Copper delivery by the copper chaperone for chloroplast and cytosolic copper/zinc-superoxide dismutases: regulation and unexpected phenotypes in an Arabidopsis mutant.

Copper (Cu) is an important mineral nutrient found in chloroplasts as a cofactor associated with plastocyanin and Cu/Zn superoxide dismutase (Cu/ZnSOD). Superoxide dismutases are metallo-enzymes found in most oxygenic organisms with proposed roles in reducing oxidative stress. Several recent studies in Arabidopsis have shown that microRNAs and a SQUAMOSA promoter binding protein-like7 (SPL7) transcription factor function to down-regulate the expression of many Cu-proteins, including Cu/ZnSOD in both plastids and the cytosol, during growth on low Cu. Plants contain the Cu Chaperone for SOD (CCS) that delivers Cu to Cu/ZnSODs, and, in Arabidopsis, both cytosolic and plastidic CCS versions are encoded by one gene. In this study, we demonstrate that Arabidopsis CCS transcript levels are regulated by Cu, mediated by microRNA 398 that was not previously predicted to target CCS. The microRNA target site is conserved in CCS of Oryza sativa. The data suggest that Cu-regulated microRNAs may have more mRNA targets than was previously predicted.

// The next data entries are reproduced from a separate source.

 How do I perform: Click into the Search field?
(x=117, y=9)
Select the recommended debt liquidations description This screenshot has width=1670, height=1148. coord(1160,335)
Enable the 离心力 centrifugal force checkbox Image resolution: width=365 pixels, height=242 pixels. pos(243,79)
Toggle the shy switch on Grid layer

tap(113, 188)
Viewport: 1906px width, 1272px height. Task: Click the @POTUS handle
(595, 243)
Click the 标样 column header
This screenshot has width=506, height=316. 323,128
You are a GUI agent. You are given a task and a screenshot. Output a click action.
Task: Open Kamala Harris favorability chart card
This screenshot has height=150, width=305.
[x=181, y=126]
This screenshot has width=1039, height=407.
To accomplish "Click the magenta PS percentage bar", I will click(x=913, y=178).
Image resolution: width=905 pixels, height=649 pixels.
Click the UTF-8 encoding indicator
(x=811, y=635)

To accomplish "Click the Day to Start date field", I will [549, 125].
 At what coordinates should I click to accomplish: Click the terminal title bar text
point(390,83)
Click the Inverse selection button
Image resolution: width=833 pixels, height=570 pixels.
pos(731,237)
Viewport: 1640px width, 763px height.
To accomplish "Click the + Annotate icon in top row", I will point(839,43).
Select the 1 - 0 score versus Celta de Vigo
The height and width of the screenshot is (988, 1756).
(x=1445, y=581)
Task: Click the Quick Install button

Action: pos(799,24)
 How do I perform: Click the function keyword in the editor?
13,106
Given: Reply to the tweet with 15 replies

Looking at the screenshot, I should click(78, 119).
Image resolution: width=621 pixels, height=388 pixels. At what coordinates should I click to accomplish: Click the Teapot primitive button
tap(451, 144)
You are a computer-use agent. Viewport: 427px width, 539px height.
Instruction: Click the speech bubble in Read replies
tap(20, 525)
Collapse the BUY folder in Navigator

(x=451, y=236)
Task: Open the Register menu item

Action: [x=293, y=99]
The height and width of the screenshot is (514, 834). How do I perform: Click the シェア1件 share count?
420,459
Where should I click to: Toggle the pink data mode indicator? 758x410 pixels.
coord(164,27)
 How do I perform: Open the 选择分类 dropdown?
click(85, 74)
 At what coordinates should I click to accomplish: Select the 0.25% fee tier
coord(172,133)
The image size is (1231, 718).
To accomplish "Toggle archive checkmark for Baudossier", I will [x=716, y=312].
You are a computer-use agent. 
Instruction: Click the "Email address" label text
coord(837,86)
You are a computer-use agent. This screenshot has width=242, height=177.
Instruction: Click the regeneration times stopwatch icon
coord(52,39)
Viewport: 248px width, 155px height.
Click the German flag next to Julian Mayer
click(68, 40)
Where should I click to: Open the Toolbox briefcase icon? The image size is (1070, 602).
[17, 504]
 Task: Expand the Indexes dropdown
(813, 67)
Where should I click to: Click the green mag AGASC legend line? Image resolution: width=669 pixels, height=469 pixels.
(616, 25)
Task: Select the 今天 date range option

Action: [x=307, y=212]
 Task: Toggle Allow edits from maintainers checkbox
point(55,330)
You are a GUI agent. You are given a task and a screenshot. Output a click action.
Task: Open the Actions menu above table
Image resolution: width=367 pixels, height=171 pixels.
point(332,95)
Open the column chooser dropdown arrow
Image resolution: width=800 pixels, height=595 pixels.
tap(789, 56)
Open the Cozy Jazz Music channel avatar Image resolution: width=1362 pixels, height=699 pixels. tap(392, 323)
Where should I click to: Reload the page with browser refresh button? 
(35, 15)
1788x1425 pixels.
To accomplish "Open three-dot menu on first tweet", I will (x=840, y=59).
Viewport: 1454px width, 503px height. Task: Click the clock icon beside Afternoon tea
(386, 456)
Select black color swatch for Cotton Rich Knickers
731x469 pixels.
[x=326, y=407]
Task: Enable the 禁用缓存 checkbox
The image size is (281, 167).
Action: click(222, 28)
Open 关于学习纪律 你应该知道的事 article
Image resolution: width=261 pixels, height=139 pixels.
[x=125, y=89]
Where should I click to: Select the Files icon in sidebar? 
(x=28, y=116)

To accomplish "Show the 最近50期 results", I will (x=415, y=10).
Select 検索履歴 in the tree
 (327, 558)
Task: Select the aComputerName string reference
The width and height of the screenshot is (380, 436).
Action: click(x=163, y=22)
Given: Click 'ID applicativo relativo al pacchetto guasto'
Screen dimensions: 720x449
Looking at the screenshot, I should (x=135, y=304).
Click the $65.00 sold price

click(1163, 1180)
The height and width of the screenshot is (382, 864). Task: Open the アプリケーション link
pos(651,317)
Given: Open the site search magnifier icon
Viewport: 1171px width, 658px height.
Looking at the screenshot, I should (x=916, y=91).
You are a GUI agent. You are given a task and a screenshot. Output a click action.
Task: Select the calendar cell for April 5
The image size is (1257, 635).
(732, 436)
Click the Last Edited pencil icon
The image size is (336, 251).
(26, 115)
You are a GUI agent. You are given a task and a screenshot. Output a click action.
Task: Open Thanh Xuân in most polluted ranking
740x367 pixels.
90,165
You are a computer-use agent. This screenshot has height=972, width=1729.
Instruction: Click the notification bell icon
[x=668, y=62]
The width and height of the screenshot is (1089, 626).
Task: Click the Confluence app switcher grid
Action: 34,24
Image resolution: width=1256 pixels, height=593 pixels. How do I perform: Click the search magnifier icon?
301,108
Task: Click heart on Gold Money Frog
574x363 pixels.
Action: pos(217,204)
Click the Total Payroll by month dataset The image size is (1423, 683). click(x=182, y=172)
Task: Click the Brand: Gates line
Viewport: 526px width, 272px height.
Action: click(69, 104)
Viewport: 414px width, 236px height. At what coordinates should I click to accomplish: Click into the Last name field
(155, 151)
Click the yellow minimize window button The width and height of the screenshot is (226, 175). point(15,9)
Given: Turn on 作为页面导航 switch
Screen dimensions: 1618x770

A CCS null mutant has no measurable SOD activity in the chloroplast and cytosol, indicating an absolute requirement for CCS. When the CCS null mutant was grown on high Cu media, it lacked both Fe superoxide dismutase (FeSOD) and Cu/ZnSOD activity. However, this did not lead to a visual phenotype and no photosynthetic deficiencies were detected, even after high light stress. These results indicate that Cu/ZnSOD is not a pivotal component of the photosynthetic anti-oxidant system during growth in laboratory conditions.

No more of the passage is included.